Livio devait oublier. Il devait respirer calmement et fermer les yeux. Il se concentra pour se défaire de la lourdeur de ses muscles ou de cette odeur métallique. La chaleur écrasante sur sa peau qu'il connaissait si bien, l'impression d'étouffer de l'intérieur et de ses poumons en feu. Simplement pouvoir oublier tout ça. Mais c'était toujours plus difficile de faire comme s'il n'avait jamais éprouvé ses sensations. Ni de reconnaître tous ces bruits qu'il entendait autour de lui. Le sable crissant sous ses chaussures et le son incessant des balles. Les cris de ces autres hommes et femmes agonisants tout autour de lui. Il devait tout oublier et il le voulait vraiment. Mais c'était impossible. Surtout quand l'idée de regarder ses mains était trop forte. Ses paumes ensanglantées. Il tomba à genoux, les essuya l'une contre l'autre, de plus en plus fort, se persuadant que tout ça allait disparaître. Il entendit son cœur battre de plus en fort dans ses oreilles puis un sifflement strident. Son visage se tourna en direction de la source du bruit infernal pour être à nouveau plongé dans le noir.

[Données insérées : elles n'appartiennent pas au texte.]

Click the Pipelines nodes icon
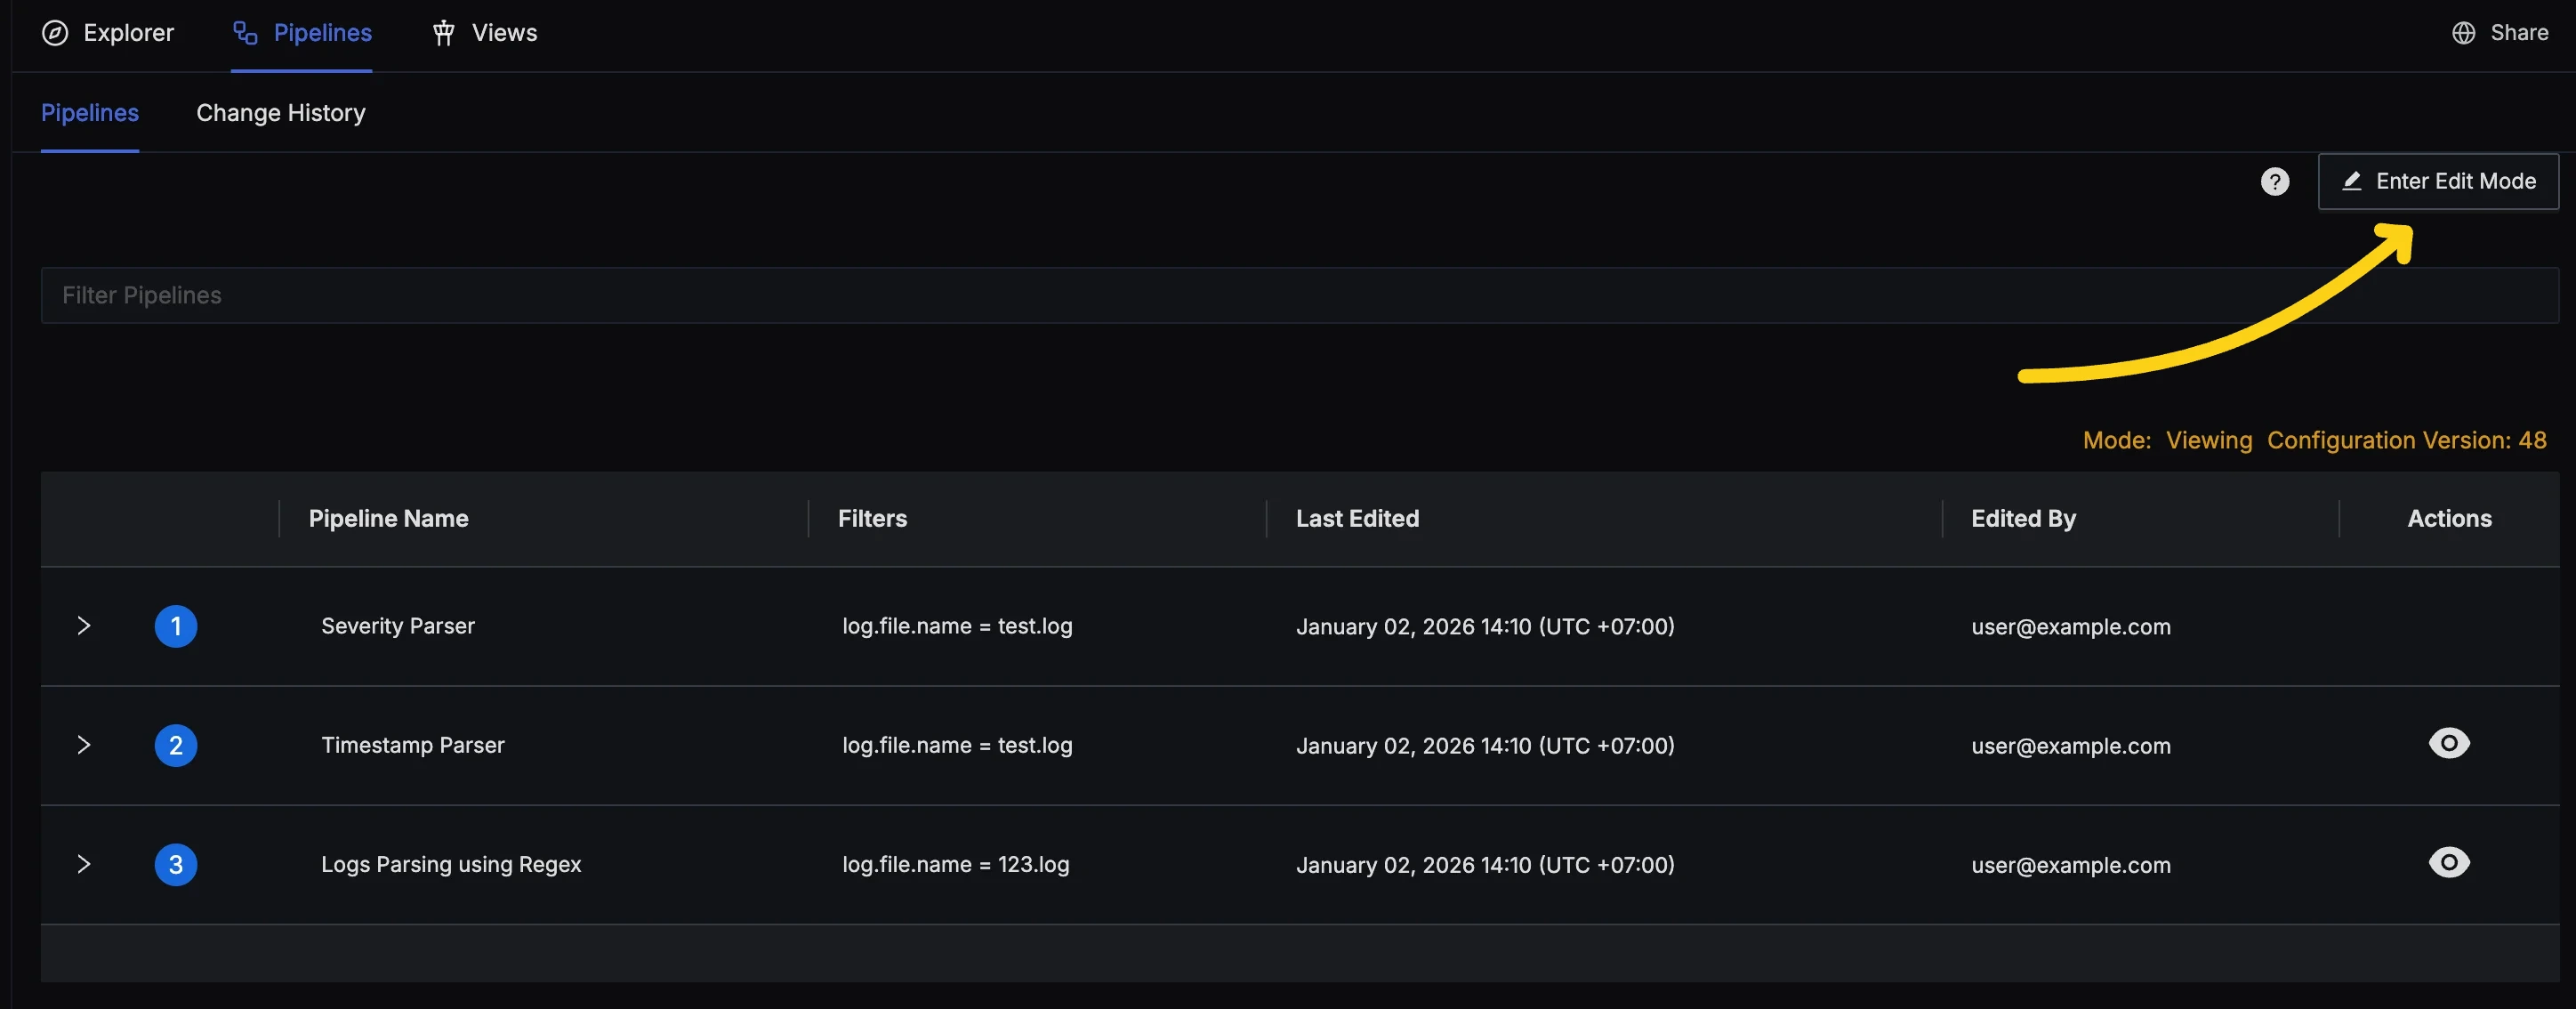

Ses yeux s'ouvrirent à nouveau sur le plafond blanc du cabinet de son psychiatre. Encore un échec. Ça en devenait presque lassant à force. Il n'entendit plus l'homme prendre des notes et tourna la tête vers lui. Le médecin semblait surpris de le voir éveillé et conscient. Il lui offrit un faible sourire et Livio se redressa du canapé pour s'y asseoir.
Comme d'ordinaire, l'homme allait lui poser des questions sur ce qu'il avait vu. Mais rien ne pouvait être expliqué avec de simples mots. Sans l'avoir soi-même vécu, c'était impossible.

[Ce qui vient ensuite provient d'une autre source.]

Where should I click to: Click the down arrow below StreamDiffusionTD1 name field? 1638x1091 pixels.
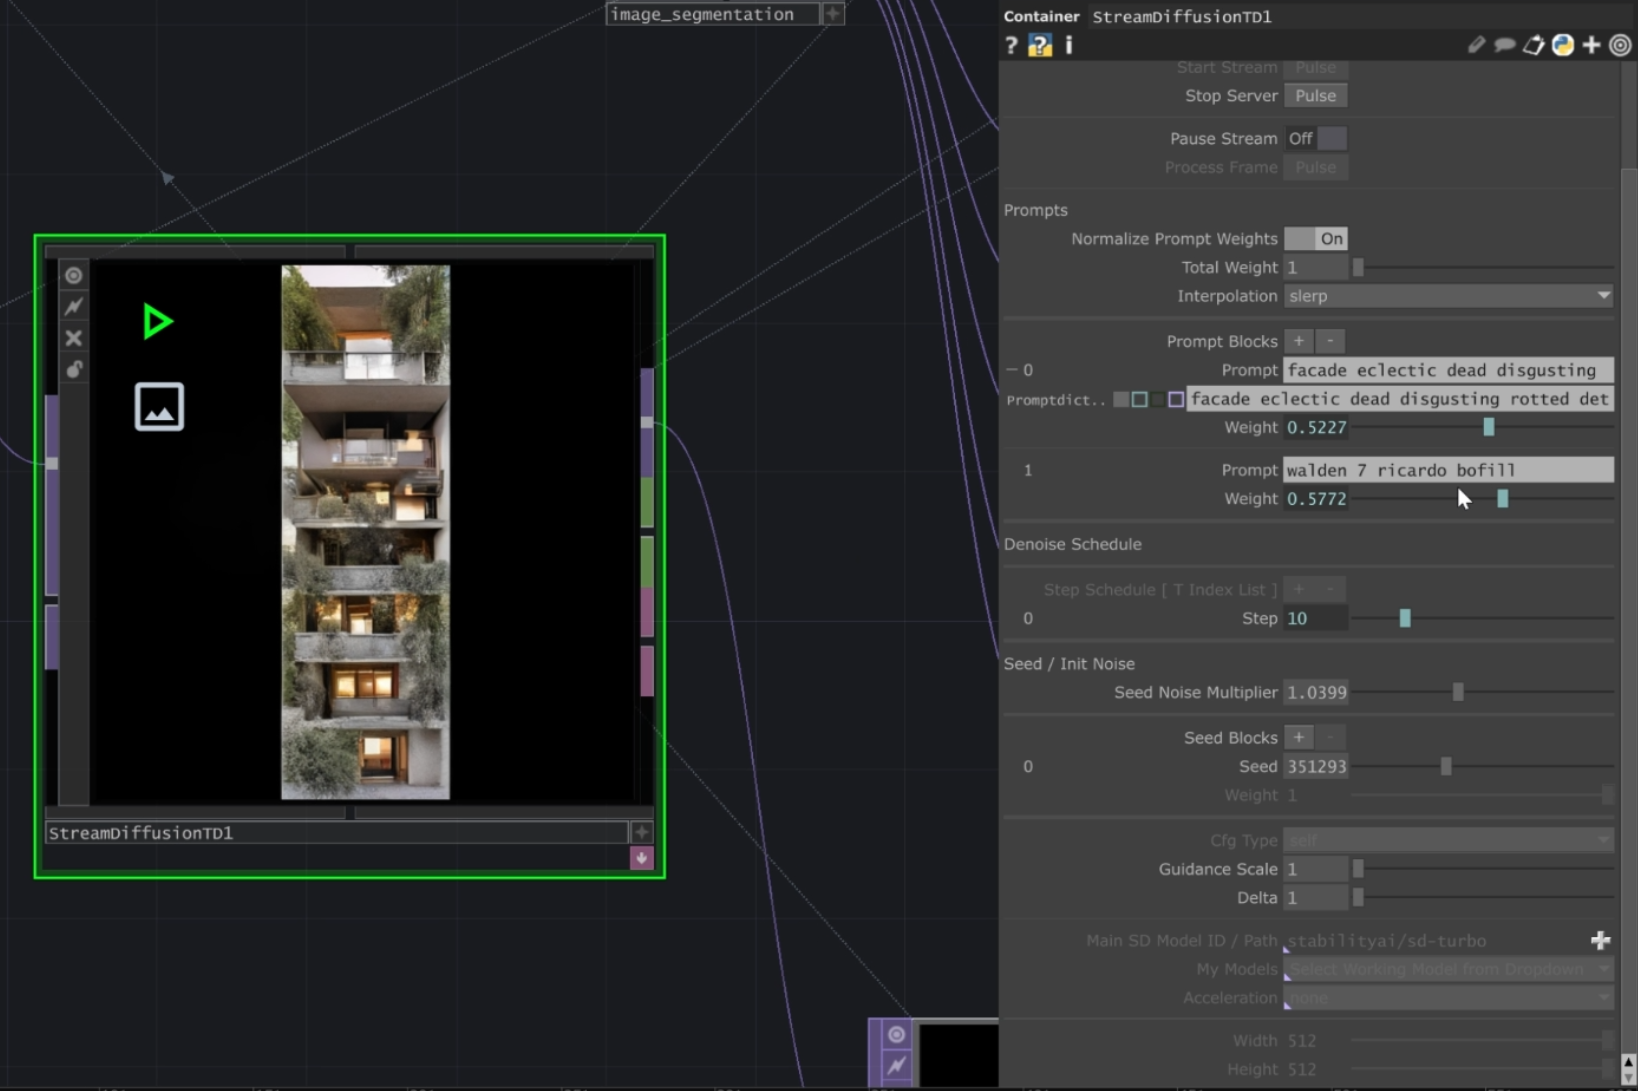pyautogui.click(x=641, y=857)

Livio retira la bande en tissu de sa tête et le reposa sur la table basse devant lui. Le psychiatre jeta un rapide coup d'œil à peine perceptible sur le bandana. Livio savait parfaitement qu'après son départ, le médecin allait se précipiter sur les quelques images enregistrées par cette minuscule puce mémoire. C'était effrayant de voir à quel point les gens avaient besoin de dose d'adrénaline sans savoir ce que ça sous-entendait.
Mais au moins, ce médecin-là avait été assez compétent.

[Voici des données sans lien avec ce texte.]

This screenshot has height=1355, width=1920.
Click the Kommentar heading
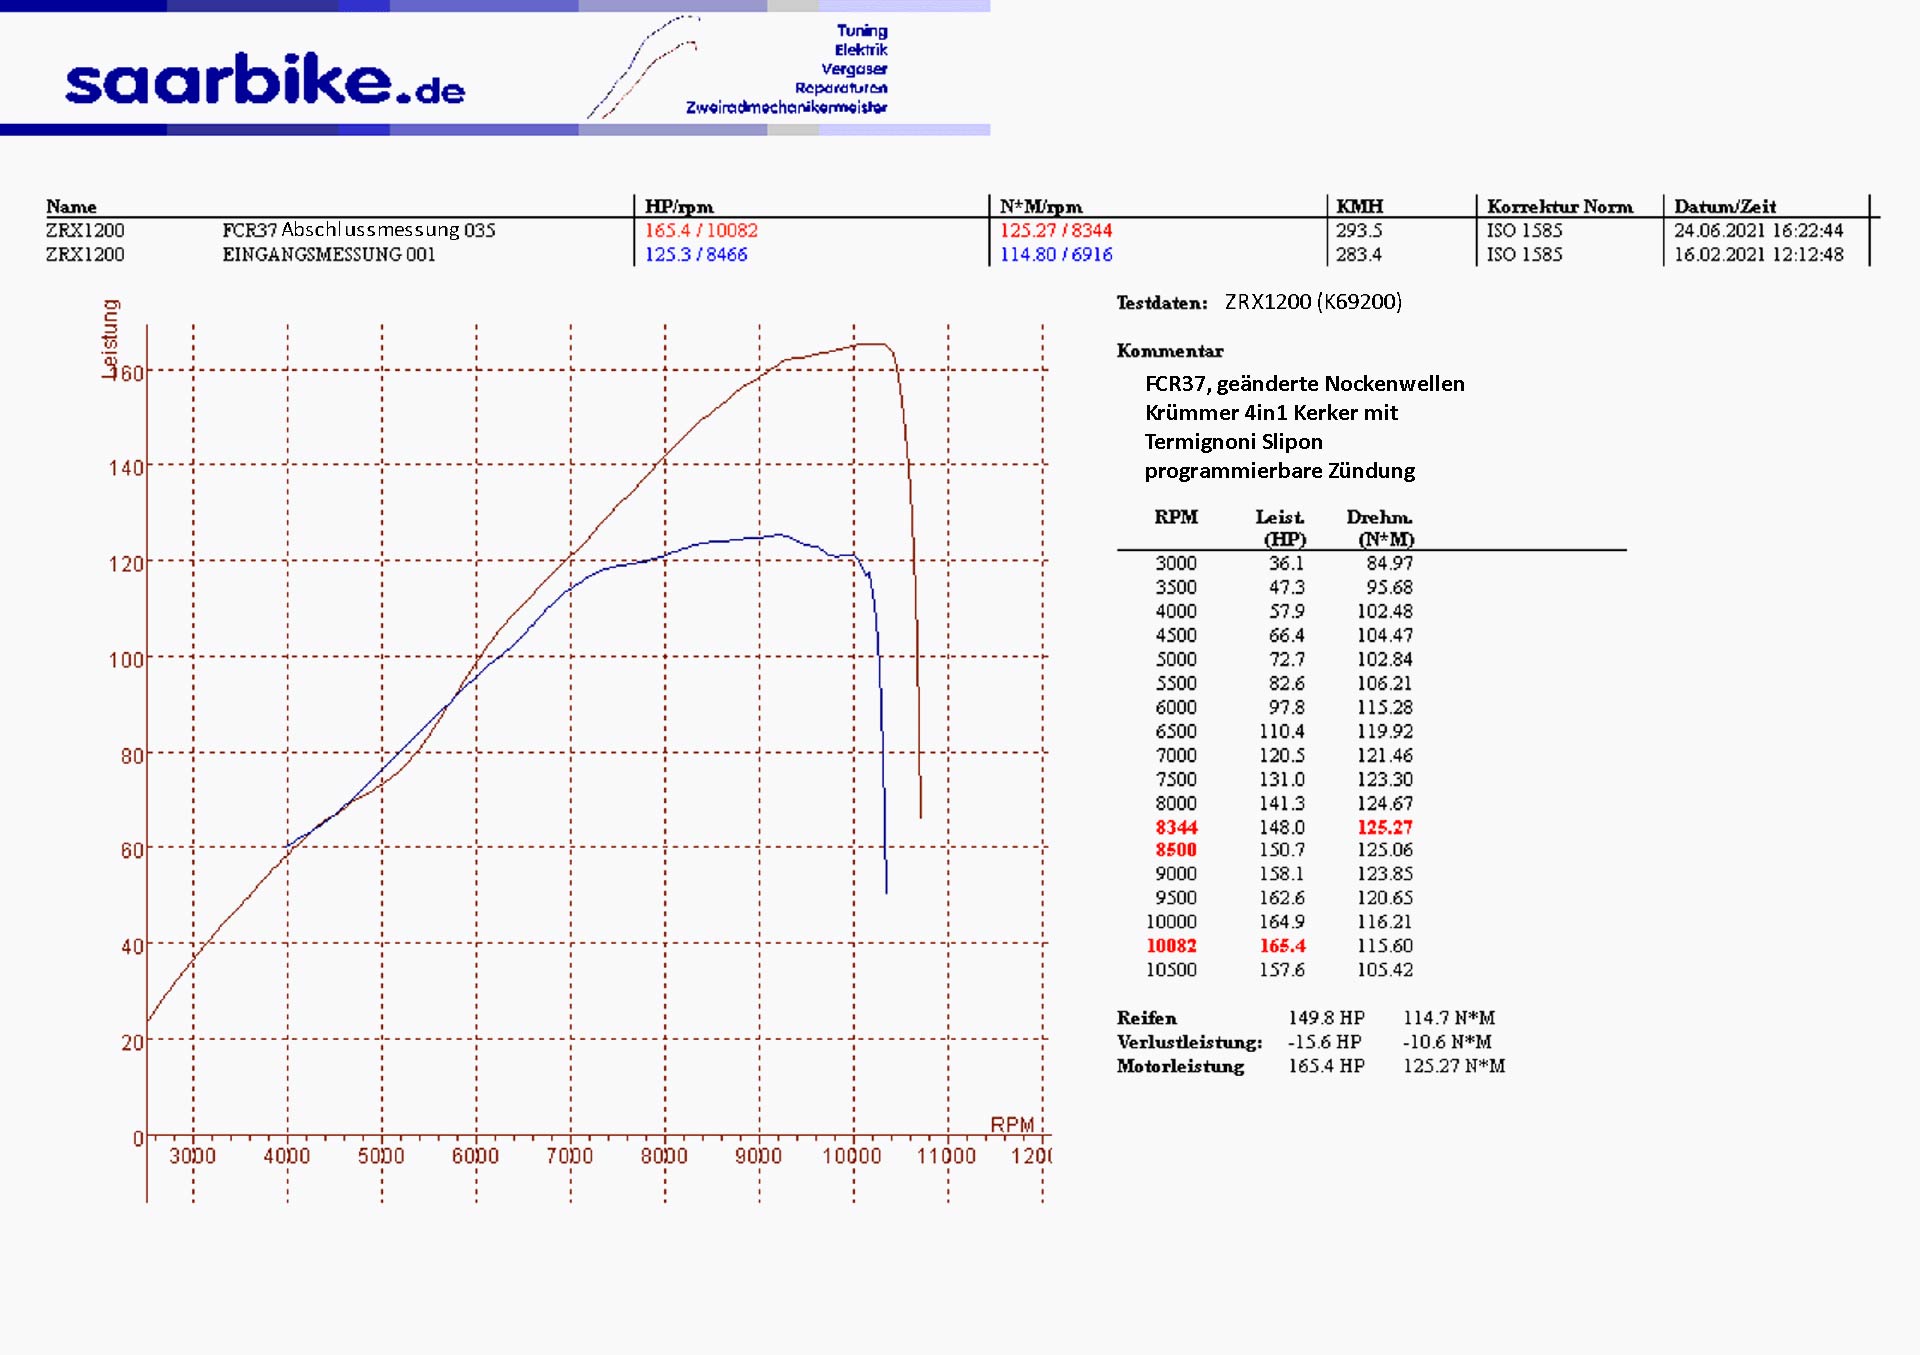click(x=1169, y=351)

— Alors, monsieur Moreno, vous vous sentez prêt à me parler de ce qu'il s'est passé là-bas ?
Livio était obligé de répondre. Il savait qu'il devait avancer. Après des années, c'était le mieux à faire.
— Ça fait quelque temps que je voulais en discuter avec vous...
— Je vous écoute.
L'homme croisa les jambes, visiblement prêt à tout entendre.
— Je crois que je veux arrêter de venir aux séances.
L'ancien soldat se gratta nerveusement son début de barbe. Il savait très bien ce que signifiait arrêter de venir.
— Je ne fais plus de cauchemars et ma dernière crise d'angoisse remonte à très longtemps.
— Est-ce que vous êtes sûr de vous ? Parce que si jamais vous faisiez une autre crise sans consulter un médecin qualifié...
Il savait parfaitement ce que ça signifiait. Pour lui et pour Wyatt.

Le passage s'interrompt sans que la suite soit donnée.